━━━ Text segment ━━━

No longer content to go just after bots and trolls, Facebook has established a new category of “social harm” posted by genuine users, starting with purging pages and Instagram accounts of a German anti-lockdown group Querdenken.
Facebook’s head of security policy Nathaniel Gleicher announced the action on Thursday, saying that his team has been working for months to “expand our network disruption efforts so we can address threats that come from groups of authentic accounts coordinating on our platform to cause social harm.”
The closest his post comes to defining “social harm” is content that “calls for violence or to discredit medical science.”
Gleicher says his group has removed a network of Facebook and Instagram accounts, pages and groups “for engaging in coordinated efforts to repeatedly violate our Community Standards, including posting harmful health misinformation, hate speech and incitement to violence.”
Sharing their domains on Facebook and Instagram has been blocked as well, he added, but noted that “we aren’t banning all Querdenken content.”

━━━ Record extracts ━━━

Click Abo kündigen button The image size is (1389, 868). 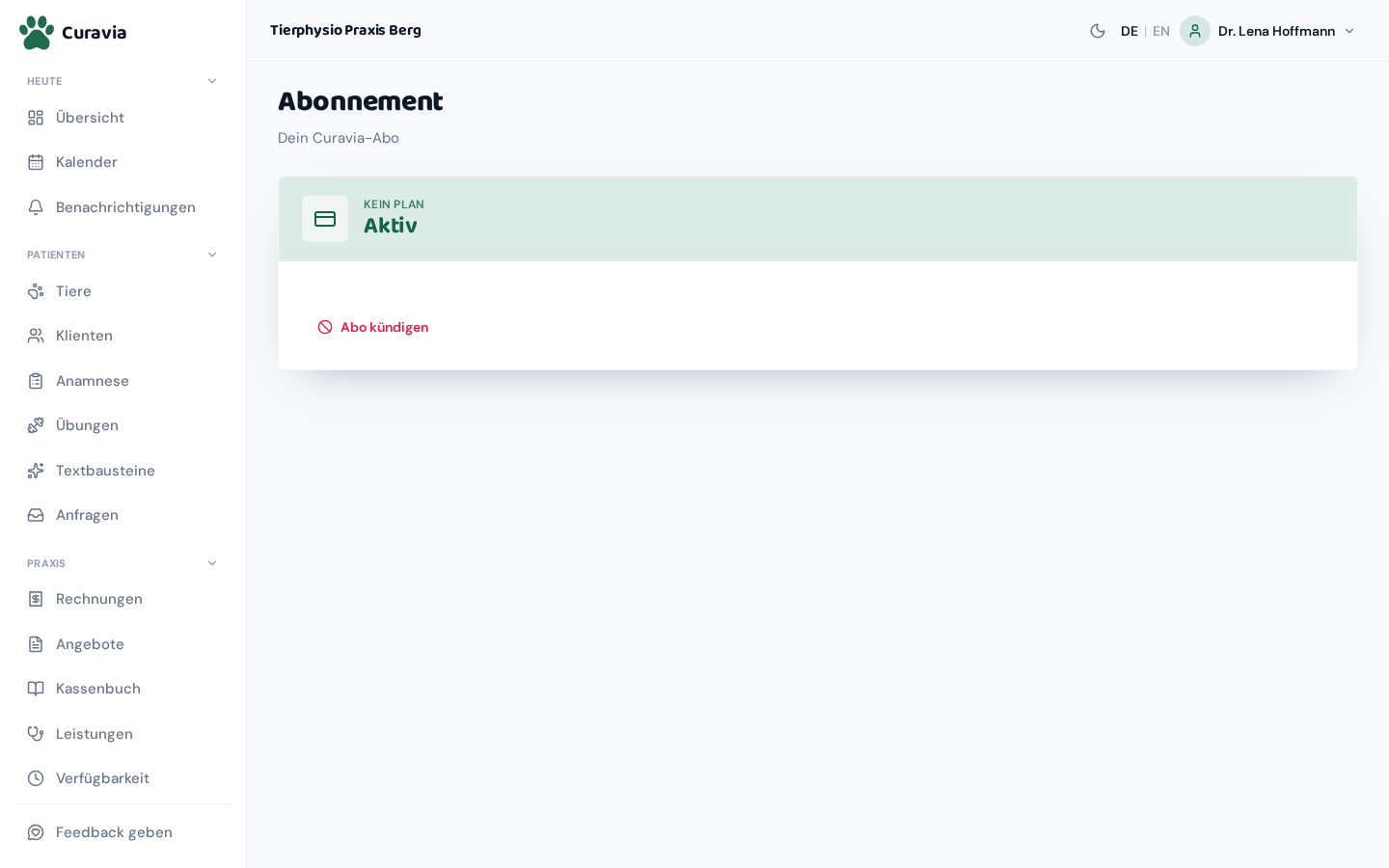tap(373, 327)
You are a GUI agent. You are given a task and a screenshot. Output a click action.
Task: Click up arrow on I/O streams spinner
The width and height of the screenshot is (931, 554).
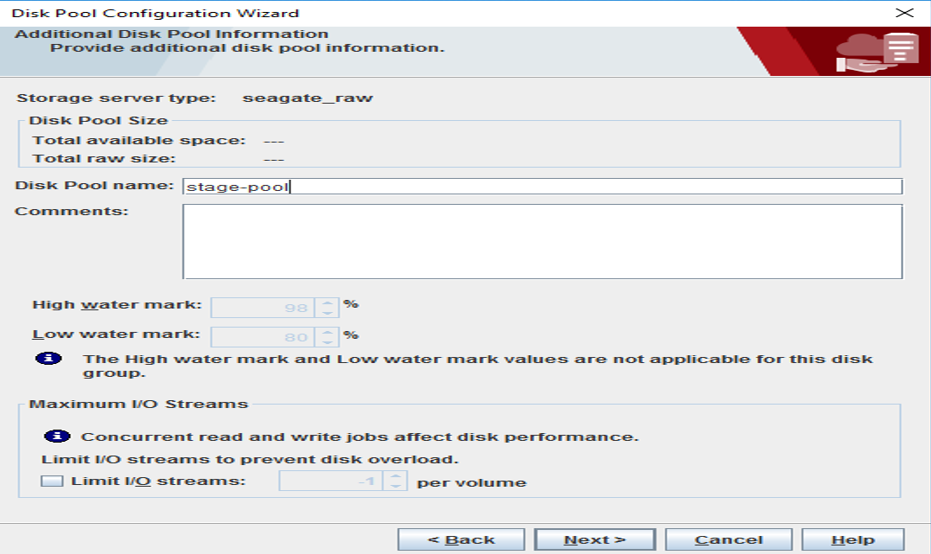(x=396, y=476)
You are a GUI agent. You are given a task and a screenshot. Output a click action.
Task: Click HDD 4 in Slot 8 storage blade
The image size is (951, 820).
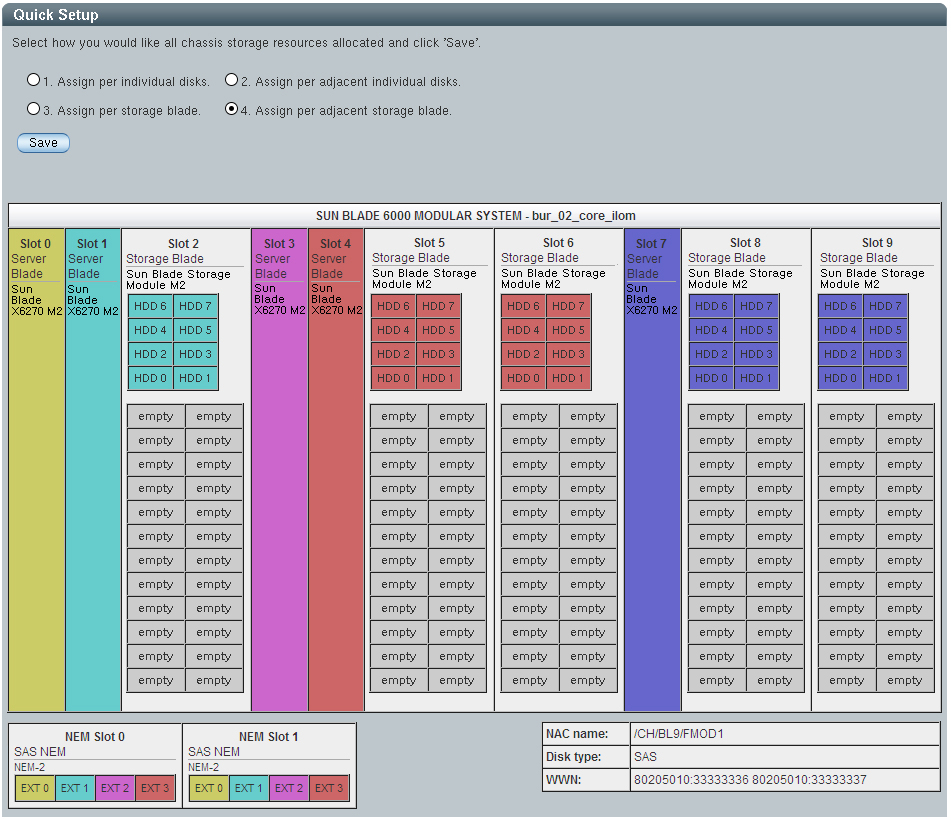click(711, 330)
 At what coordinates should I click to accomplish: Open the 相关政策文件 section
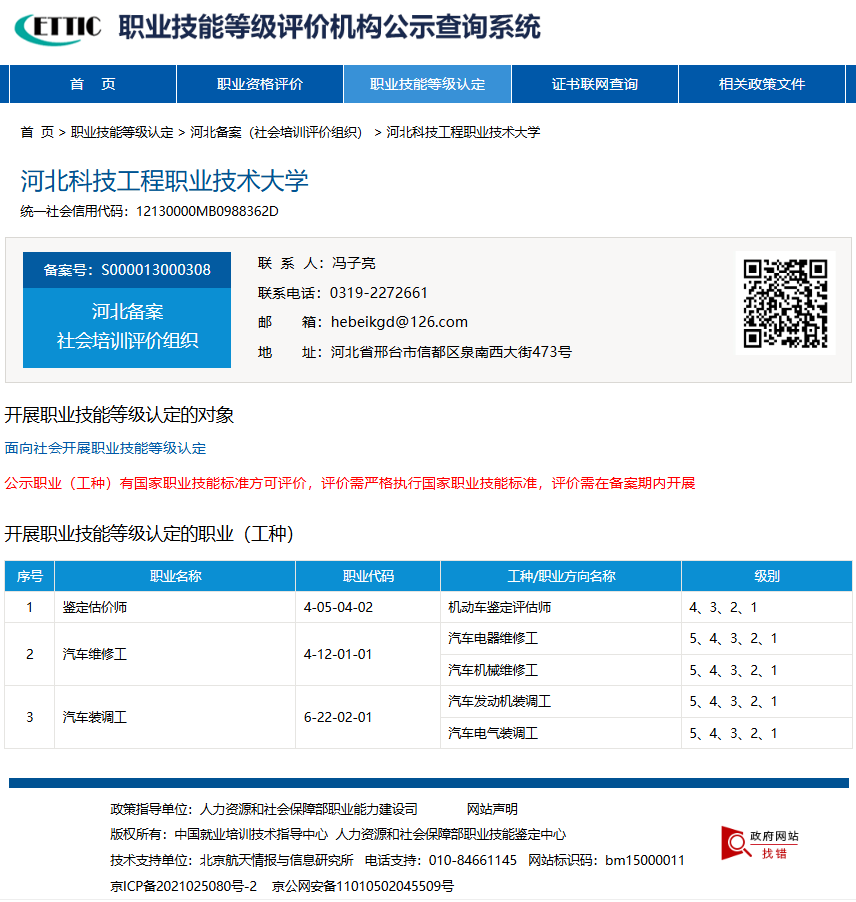[x=762, y=84]
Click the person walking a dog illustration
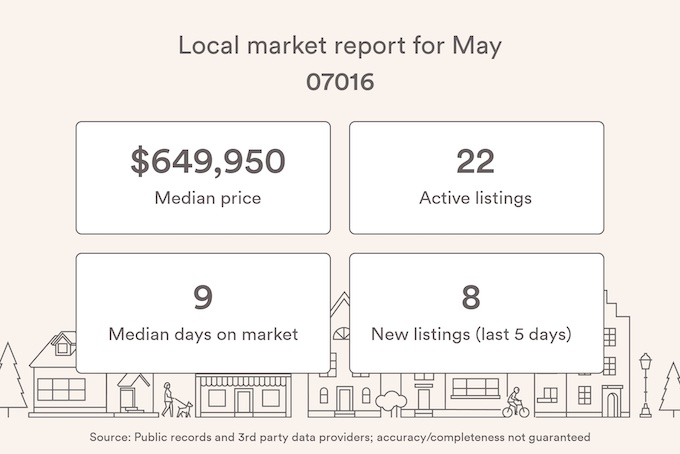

━━━

Retype the passage on Facebook's "social harm" policy word for word, starting at "No longer content" and ending at "anti-lockdown group Querdenken.".

No longer content to go just after bots and trolls, Facebook has established a new category of “social harm” posted by genuine users, starting with purging pages and Instagram accounts of a German anti-lockdown group Querdenken.